One day before the attack, the USS Arizona was completely refueled. The close to 1.5 million gallons of fuel ignited the next day’s explosions and fires. Despite that, 77 years later, the USS Arizona STILL leaks fuel – up to nine quarts a day. It’s a haunting remnant of that unthinkable day, and reminds us that its violence still reverberates around the world. Overall, there are approximately 5 million gallons of oil in a plume beneath the Harbor remaining today, covering an area roughly 15 football fields in size. Despite this, the U.S. Navy says it is not a risk to drinking water, and remains environmentally stable.

4. It remains a hallowed burial site.

Many U.S. military veterans who survived that day have chosen to return to Pearl Harbor for their final place of rest. Those who served in the USS Arizona are eligible to have their ashes placed by divers under one of its sunken gun turrets. Those who served elsewhere that day may have their ashes placed on the spot where the ship they served on was located that day.

5. A government shutdown won’t stop us from honoring the fallen.

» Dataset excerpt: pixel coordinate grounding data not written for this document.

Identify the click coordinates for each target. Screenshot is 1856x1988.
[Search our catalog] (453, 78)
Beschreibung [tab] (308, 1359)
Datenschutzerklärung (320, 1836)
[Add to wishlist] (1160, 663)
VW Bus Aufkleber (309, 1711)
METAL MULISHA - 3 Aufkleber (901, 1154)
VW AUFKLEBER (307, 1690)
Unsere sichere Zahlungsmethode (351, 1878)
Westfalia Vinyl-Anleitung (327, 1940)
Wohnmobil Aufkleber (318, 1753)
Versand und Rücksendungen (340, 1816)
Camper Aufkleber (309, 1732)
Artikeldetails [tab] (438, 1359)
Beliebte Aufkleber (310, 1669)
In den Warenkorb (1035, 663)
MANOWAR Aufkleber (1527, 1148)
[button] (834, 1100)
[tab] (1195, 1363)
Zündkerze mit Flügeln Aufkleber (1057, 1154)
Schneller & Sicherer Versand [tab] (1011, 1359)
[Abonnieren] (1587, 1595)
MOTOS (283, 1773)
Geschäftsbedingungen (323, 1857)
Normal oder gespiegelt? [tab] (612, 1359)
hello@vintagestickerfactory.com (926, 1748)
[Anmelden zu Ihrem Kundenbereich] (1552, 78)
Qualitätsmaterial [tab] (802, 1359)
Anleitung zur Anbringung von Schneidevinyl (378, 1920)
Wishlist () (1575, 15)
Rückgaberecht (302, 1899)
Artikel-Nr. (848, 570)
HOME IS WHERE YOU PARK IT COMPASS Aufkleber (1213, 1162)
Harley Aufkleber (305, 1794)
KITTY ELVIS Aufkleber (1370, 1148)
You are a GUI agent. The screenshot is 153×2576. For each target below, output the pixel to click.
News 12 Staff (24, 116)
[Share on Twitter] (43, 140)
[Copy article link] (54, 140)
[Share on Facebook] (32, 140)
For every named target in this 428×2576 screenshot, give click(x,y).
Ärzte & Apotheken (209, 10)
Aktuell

Military service members stationed at Pearl Harbor today feel a duty to honor the site – even when the government won’t. For two weeks during a government shutdown in 2013, no funding was available to keep up the grounds at Pearl Harbor. But a group of service members and their families rallied to ensure that Pearl Harbor was not forgotten. They mowed grass and pulled weeds – anything they could to continue to honor this sacred site.

On the anniversary of one of the darkest days in American history, let’s take time to reflect on the sacrifices made that day, and the progress we’ve made since then to bring the world toward peace.